Forget Google Glass and all other human/machine interactions and combinations up to this point. Scientists have, according to a report in New Scientist, created the world’s first biological version of a transistor, opening up the door to a world of biological, living technology. Say hello to our new fleshy Borg futuren.
Oddly enough, the breakthrough was almost simultaneously create with two teams working completely independent of each other. One team, led by Drew Endy at Stanford University in California, invented “a transistor-like device that controls the movement of an enzyme called RNA polymerase along a strand of DNA, just as electrical transistors control the flow of current through a circuit.” The second team, from Massachusetts Institute of Technology and led by that institution’s Timothy Lu, created a similar device.
Endy’s device differs from the one created by MIT because it not only controls the flow of polymerase – with the biological “transistor” activated via enzymes recognized by logic gates as inputs to start or stop the flow – but also controls the rate of flow, and is able to amplify the flow as necessary.

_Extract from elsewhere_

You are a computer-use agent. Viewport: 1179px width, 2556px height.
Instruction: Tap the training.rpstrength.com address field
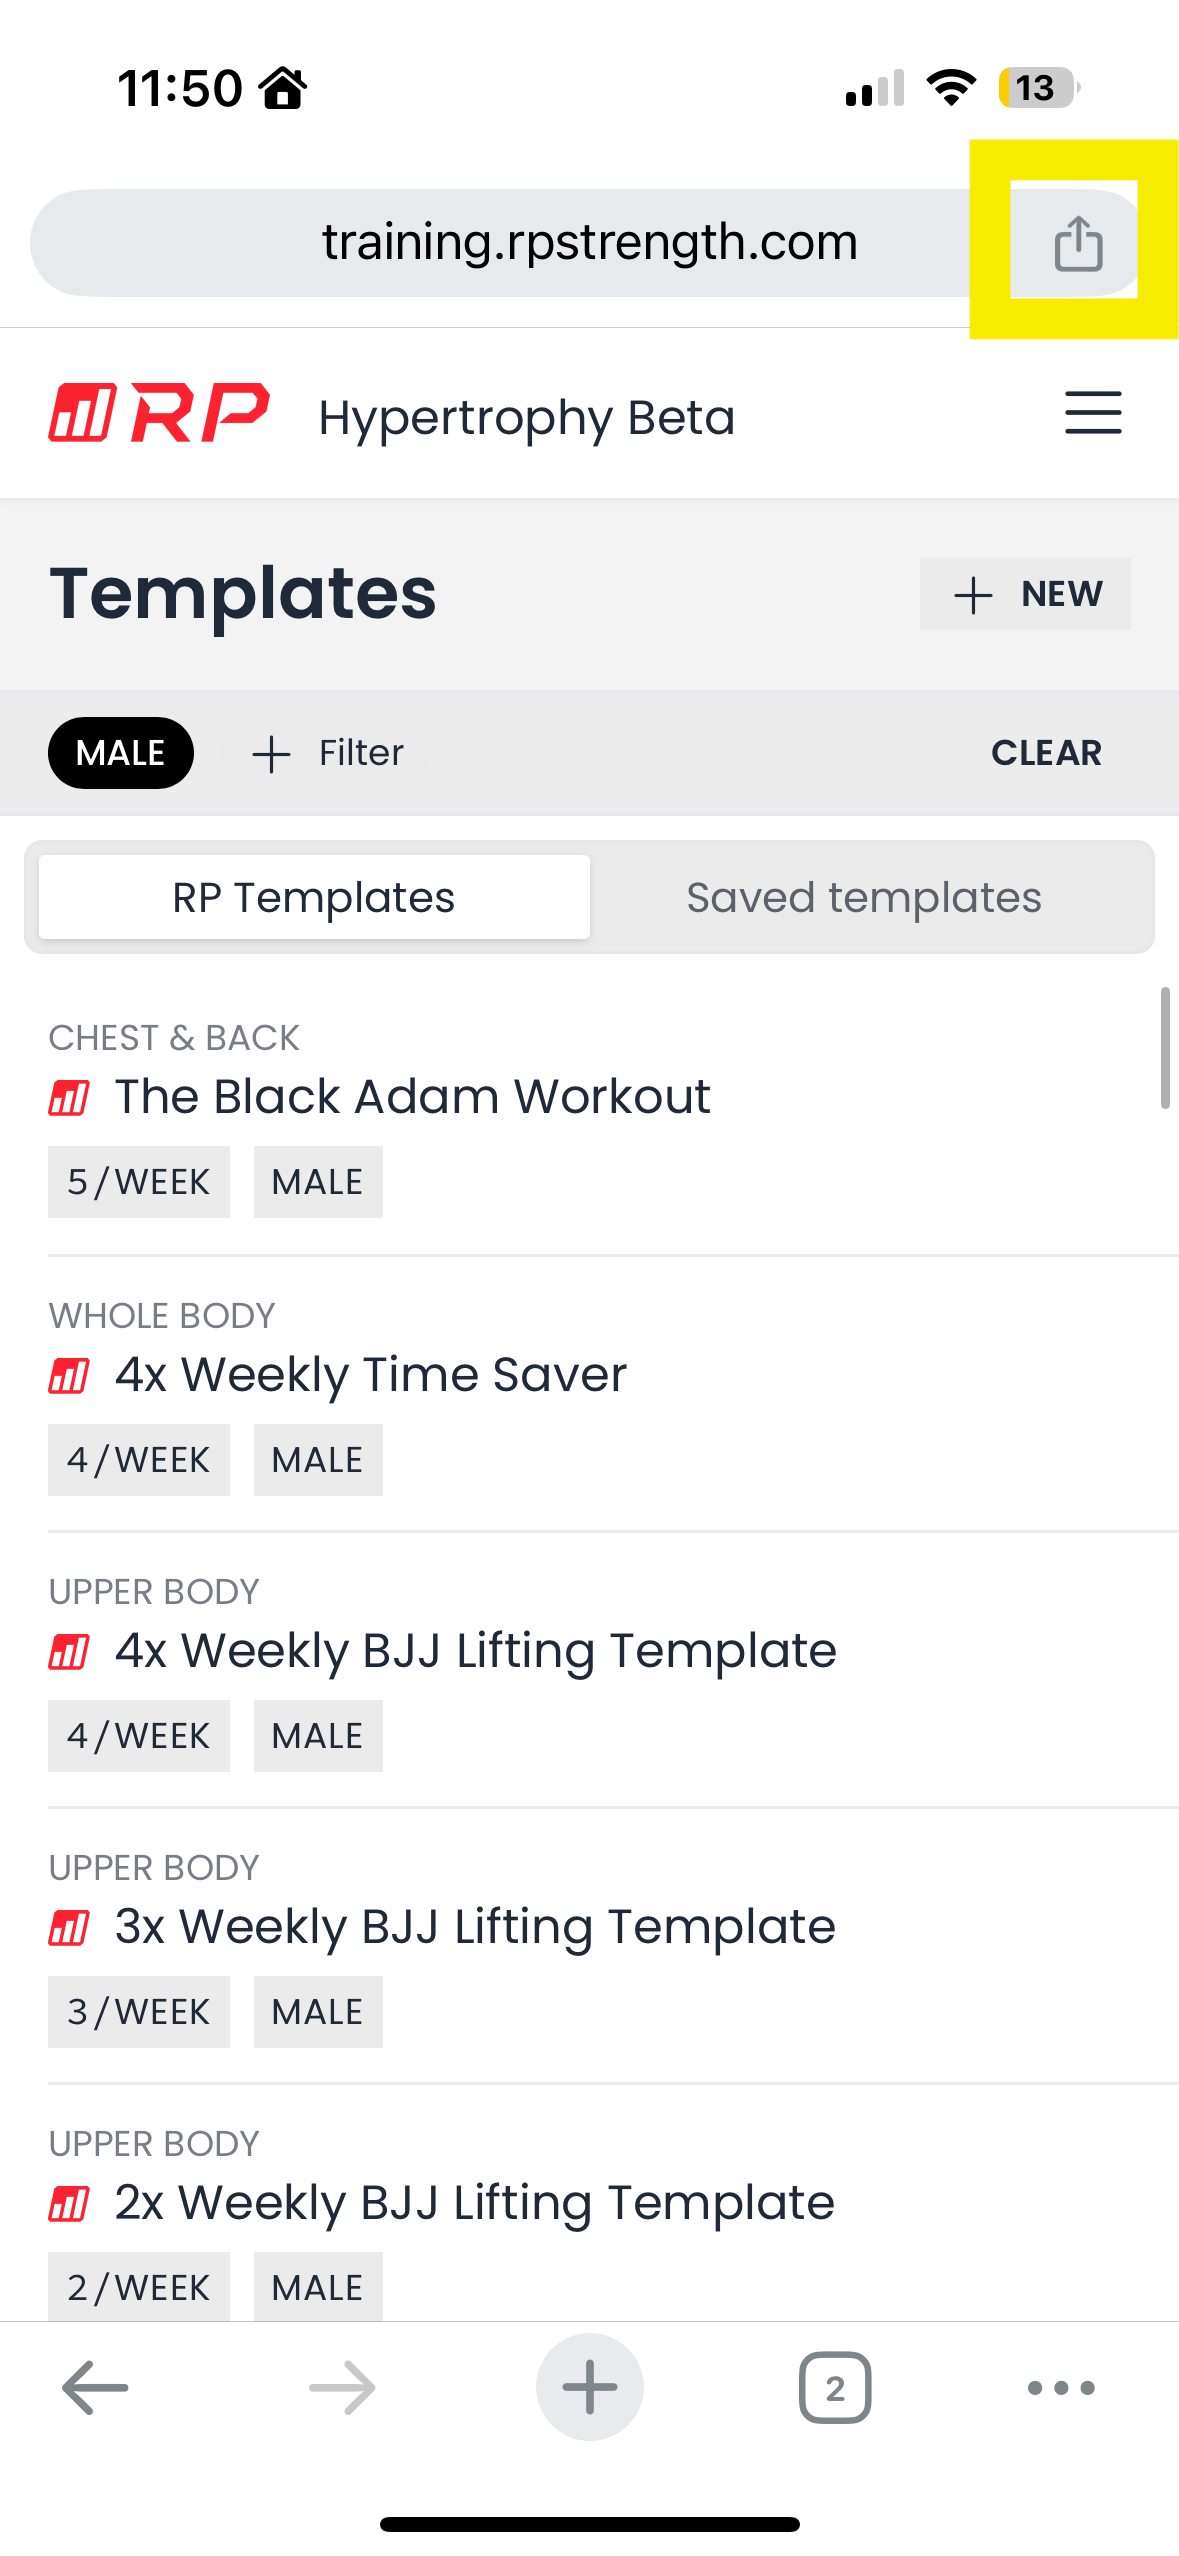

The Stanford team calls their creation a “transcriptor,” and report that they have already managed to create a full suit of Boolean Integrase Logic gates by combining multiple transcriptors. To put that into a more easily understood context for the layman, the Stanford team have crafted the starting point for a biological computer capable of complicated calculations and computations within living cells.
We’re not there just yet. Extreme Tech points out that we’re still some distance away from that happening. “You also need somewhere to store data… and some way to connect all of the transcriptors and memory together,” it explains, but admits “all of the building blocks of a biological computer are now in place.”
According to Paul Freemont, who works at Imperial College London, these bio-transistors are the first step to building more involved, complicated biological machines. Working from the starting point that transistors are the basis for contemporary electronic devices, it’s only logical to imagine that a cellular transistor could lead to other cellular tech.
Freemont’s suggestion is the creation of “bio sensors” that could monitor water quality cheaply and effectively. “Underpinning all of that will be these foundational components, like in electronics,” he told New Scientist.
Endy, however, is thinking on a somewhat larger scale according to the story; he’s said to be imagining a world filled with “living bridges or buildings constructed by the self-directed growth of their natural materials, controlled by internal biological circuits, or even tiny medical “submarines” with on-board DNA computers navigating the inside of our bodies.”